Stored records:
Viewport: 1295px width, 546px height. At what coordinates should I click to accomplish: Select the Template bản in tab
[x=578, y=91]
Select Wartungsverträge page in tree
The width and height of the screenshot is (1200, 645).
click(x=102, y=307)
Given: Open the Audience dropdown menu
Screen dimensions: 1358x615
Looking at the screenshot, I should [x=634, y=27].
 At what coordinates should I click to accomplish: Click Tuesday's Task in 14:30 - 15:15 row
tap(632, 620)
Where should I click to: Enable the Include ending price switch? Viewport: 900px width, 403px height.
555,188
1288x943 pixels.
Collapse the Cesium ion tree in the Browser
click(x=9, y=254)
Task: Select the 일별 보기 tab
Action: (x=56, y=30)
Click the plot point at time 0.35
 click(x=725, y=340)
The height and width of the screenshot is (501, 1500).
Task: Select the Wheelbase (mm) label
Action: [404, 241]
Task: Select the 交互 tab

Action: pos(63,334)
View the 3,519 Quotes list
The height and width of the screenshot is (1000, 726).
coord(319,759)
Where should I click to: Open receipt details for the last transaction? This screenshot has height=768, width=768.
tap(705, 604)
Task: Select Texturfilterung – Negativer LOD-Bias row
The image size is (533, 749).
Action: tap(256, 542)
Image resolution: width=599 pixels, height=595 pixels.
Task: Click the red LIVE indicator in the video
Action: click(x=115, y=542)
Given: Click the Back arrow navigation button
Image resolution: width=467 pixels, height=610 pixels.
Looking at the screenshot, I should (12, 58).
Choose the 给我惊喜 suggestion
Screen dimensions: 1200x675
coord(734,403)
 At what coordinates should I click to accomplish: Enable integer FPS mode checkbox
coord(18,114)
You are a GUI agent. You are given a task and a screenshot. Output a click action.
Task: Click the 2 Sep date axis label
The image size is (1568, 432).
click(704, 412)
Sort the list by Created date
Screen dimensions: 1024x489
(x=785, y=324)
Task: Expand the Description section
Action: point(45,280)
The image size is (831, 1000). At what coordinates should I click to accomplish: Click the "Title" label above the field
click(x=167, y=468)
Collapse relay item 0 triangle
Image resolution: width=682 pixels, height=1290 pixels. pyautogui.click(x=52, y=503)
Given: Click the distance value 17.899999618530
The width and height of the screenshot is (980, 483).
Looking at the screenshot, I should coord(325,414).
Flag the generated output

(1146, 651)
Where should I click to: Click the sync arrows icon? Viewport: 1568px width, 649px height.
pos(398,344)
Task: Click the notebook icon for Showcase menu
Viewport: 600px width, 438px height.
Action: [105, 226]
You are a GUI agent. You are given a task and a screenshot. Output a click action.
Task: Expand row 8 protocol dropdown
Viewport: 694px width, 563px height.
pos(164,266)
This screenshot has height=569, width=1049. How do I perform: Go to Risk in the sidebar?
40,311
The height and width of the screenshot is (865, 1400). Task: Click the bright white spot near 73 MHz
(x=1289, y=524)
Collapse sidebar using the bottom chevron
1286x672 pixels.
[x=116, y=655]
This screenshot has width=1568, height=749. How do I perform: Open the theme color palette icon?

Exercise goal: From the line that contains "This screenshot has height=569, width=1049." to the last line of the data, write out each line exactly and add nothing.

Final answer:
This screenshot has height=569, width=1049. How do I perform: Go to Risk in the sidebar?
40,311
The height and width of the screenshot is (865, 1400). Task: Click the bright white spot near 73 MHz
(x=1289, y=524)
Collapse sidebar using the bottom chevron
1286x672 pixels.
[x=116, y=655]
This screenshot has width=1568, height=749. How do I perform: Open the theme color palette icon?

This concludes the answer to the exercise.